まず学会として,新分野・融合分野の開拓に力を入れて,タイミング良く技術専門委員会を立ち上げる取り組みは継続して行ないます。ここで重要なことは,技術専門委員会に参加する人材の多様化です。レーザーの専門家だけが集まっていてはダメで,その応用分野,あるいは融合分野の専門家にも一緒に参加してもらう必要があります。また,他学会と連携した専門委員会の設立もあり得ます。

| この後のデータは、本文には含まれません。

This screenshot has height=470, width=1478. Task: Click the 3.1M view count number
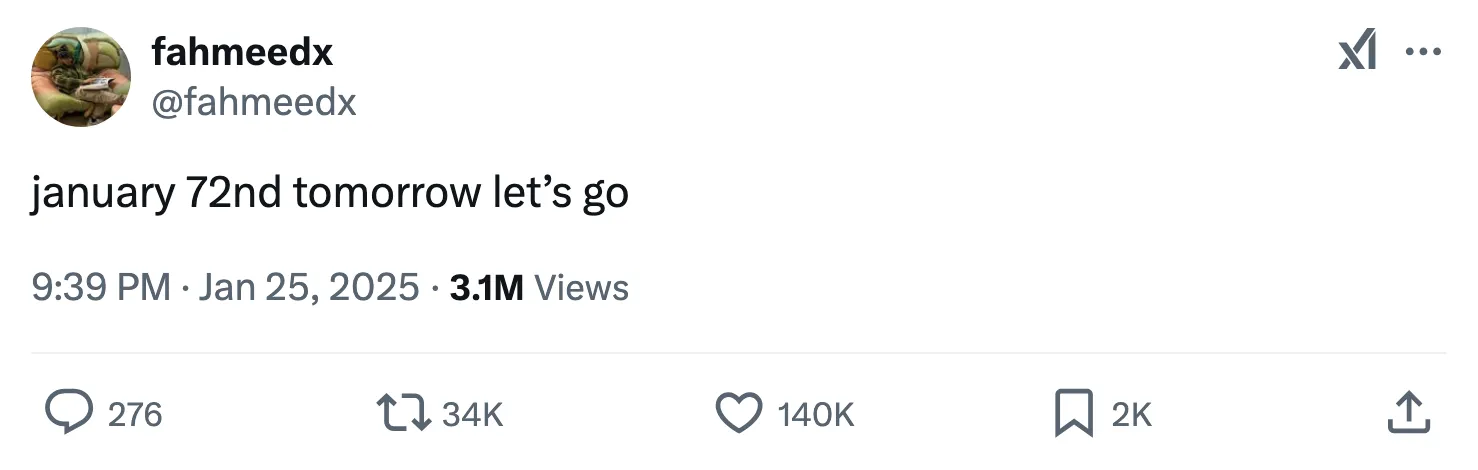pyautogui.click(x=487, y=288)
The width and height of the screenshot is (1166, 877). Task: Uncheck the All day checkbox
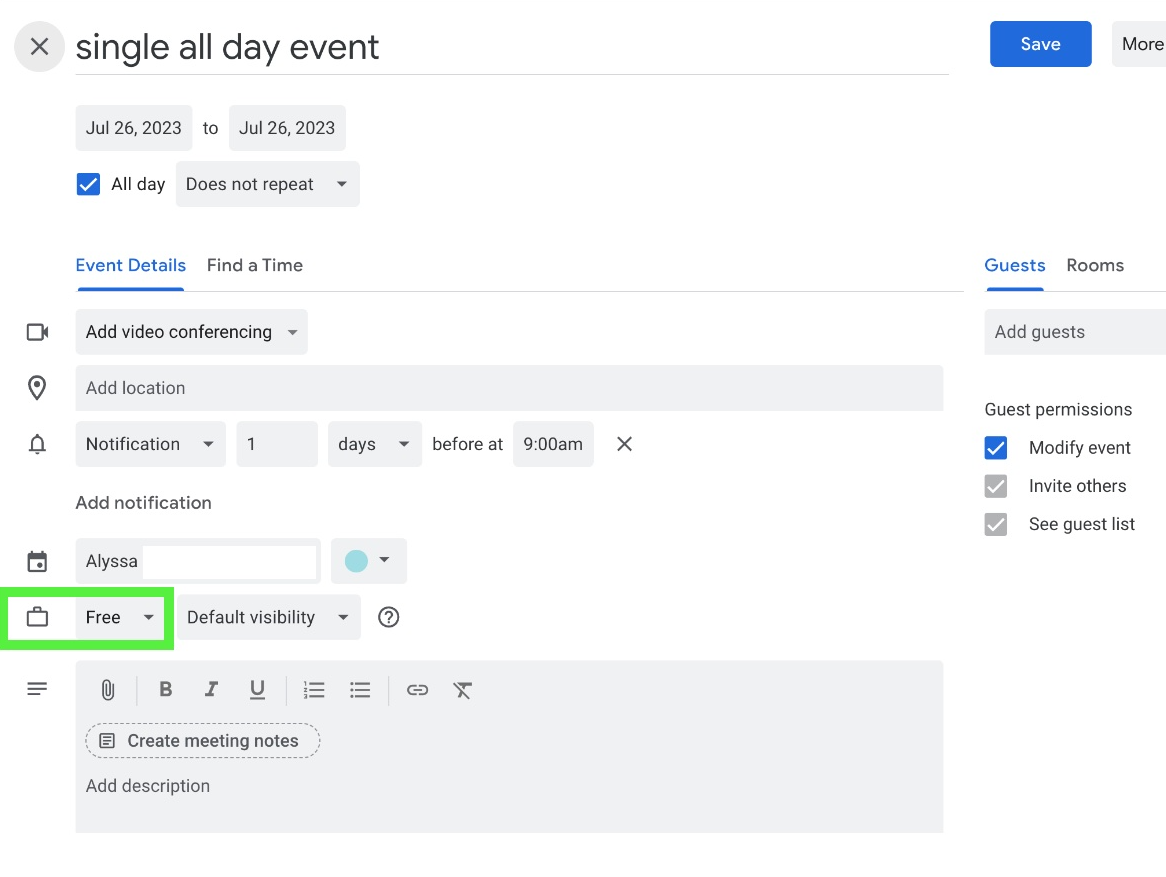[x=89, y=184]
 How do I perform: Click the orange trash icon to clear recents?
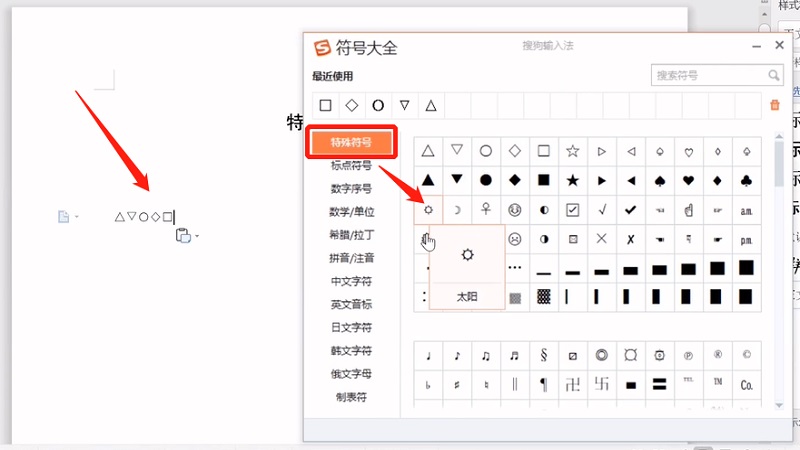click(x=774, y=105)
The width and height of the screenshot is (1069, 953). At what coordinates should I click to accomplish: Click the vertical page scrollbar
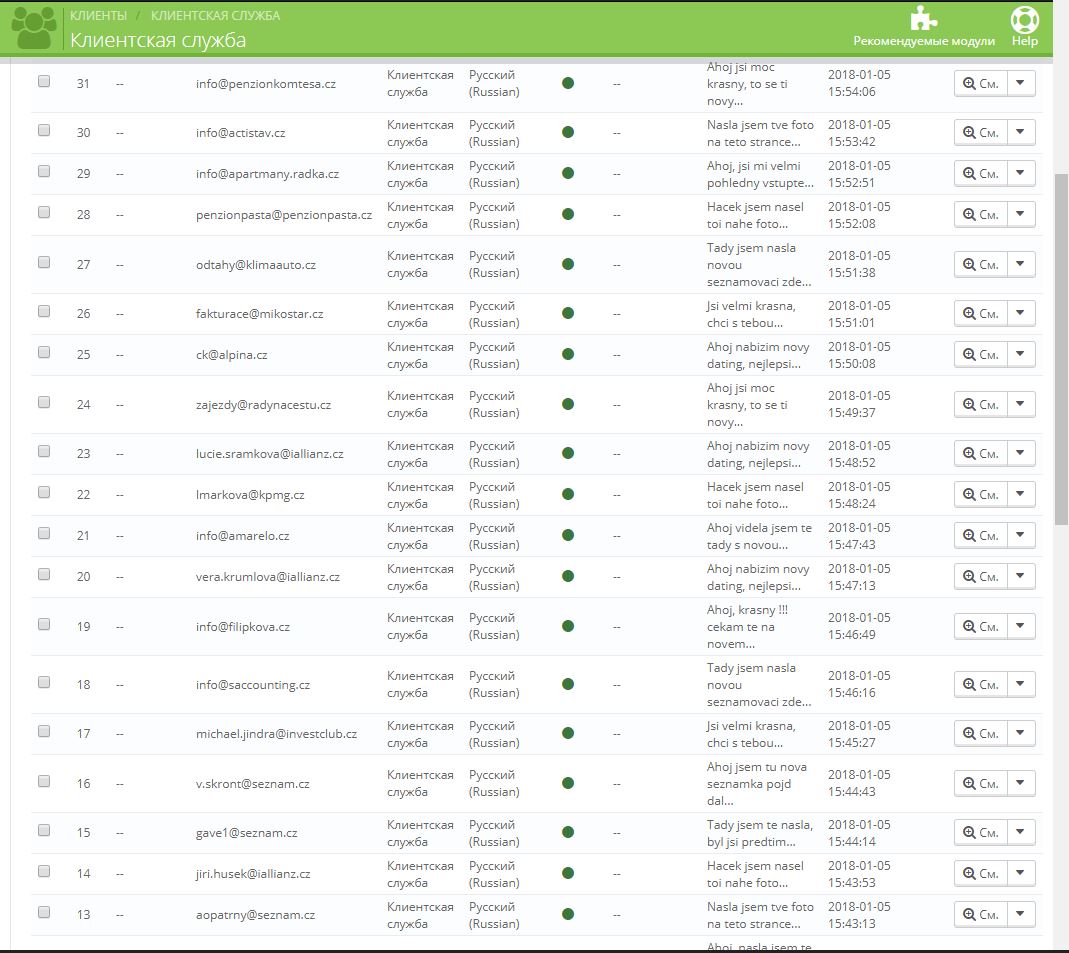tap(1061, 350)
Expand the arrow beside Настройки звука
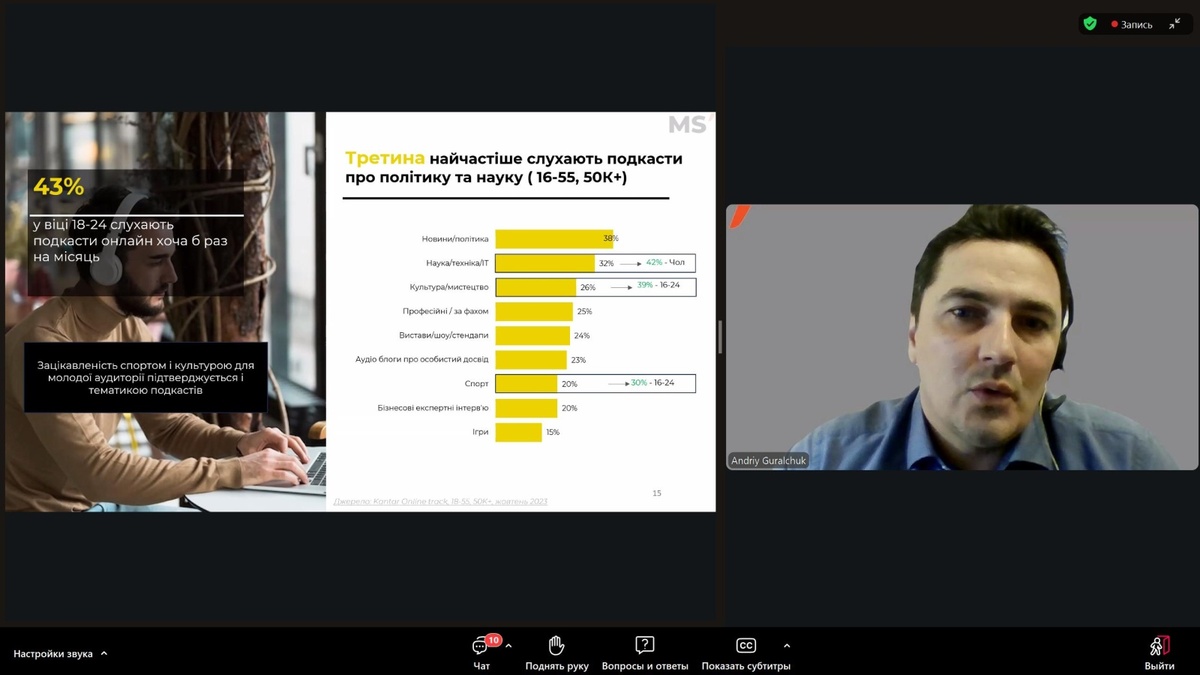This screenshot has height=675, width=1200. 104,654
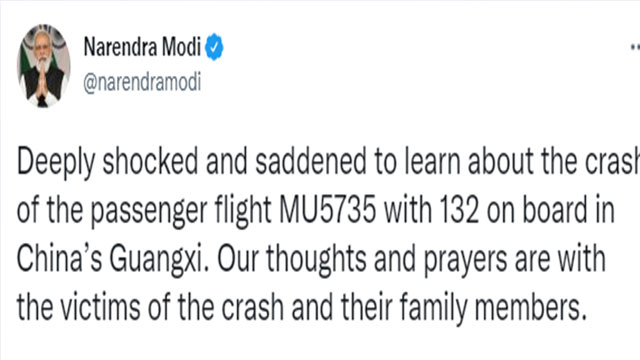Image resolution: width=640 pixels, height=360 pixels.
Task: Open the @narendramodi handle link
Action: (142, 82)
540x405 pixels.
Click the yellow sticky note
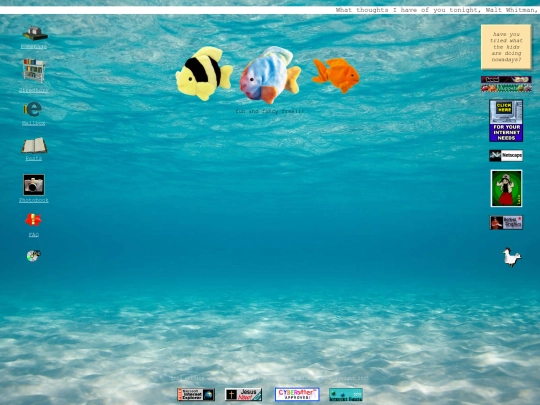click(506, 47)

このような取り組みは②と③にもつながっていくと思いますが,気になっているのは,学会における企業の存在感が薄れていることです。企業側の学会参加に対する意義の認識,理解を望むところです。学術講演会への企業からの参加や講演を増加させるような施策を行なうとともに,魅力のあるテーマ設定を考えていく必要があります。特に,国が重点的に取り組んでいる課題に特化したテーマを設定すれば,お互いに連携できると思います。産学連携活動は国や社会への発信も必要であるので,発信する母体として学会を活用することもできるでしょう。

人材育成に関しては,先ほども述べた海外への積極的な留学や体験に加え,博士人材の育成も重要です。私は2022年に国立研究開発法人協議会の会長に就任しましたが,国研は専門分野を深掘りする人材育成に加えて,複数分野に精通した人材や基礎研究,応用研究,実用化研究のいずれにも対応できるマルチ人材の育成が必要と思います。産業界は経営環境の変化に対応して,事業ポートフォリオの入れ替えや新事業構築,事業からの撤退が頻繁に行われます。従って,このような改革に対応して,柔軟に研究開発のターゲットを変更し,かつ高度な技術開発を行なうマルチ人材が必要になるわけです。私は,国研が産業界が求める博士人材を育成することにより,産学官の間で人材流動化が大幅に進むと思います。大学や国研のポストには定員枠があるので,産業界がこれまで以上に積極的に博士人材を受け入れることが人材流動化のポイントになるでしょう。また産業界への人材流動化が活発になれば,博士課程に進学する学生が大幅に増加することも期待されます。学会としても,こうした人材育成とその流動化に貢献することが不可欠だと思っています。◇

(月刊OPTRONICS 2024年1月号)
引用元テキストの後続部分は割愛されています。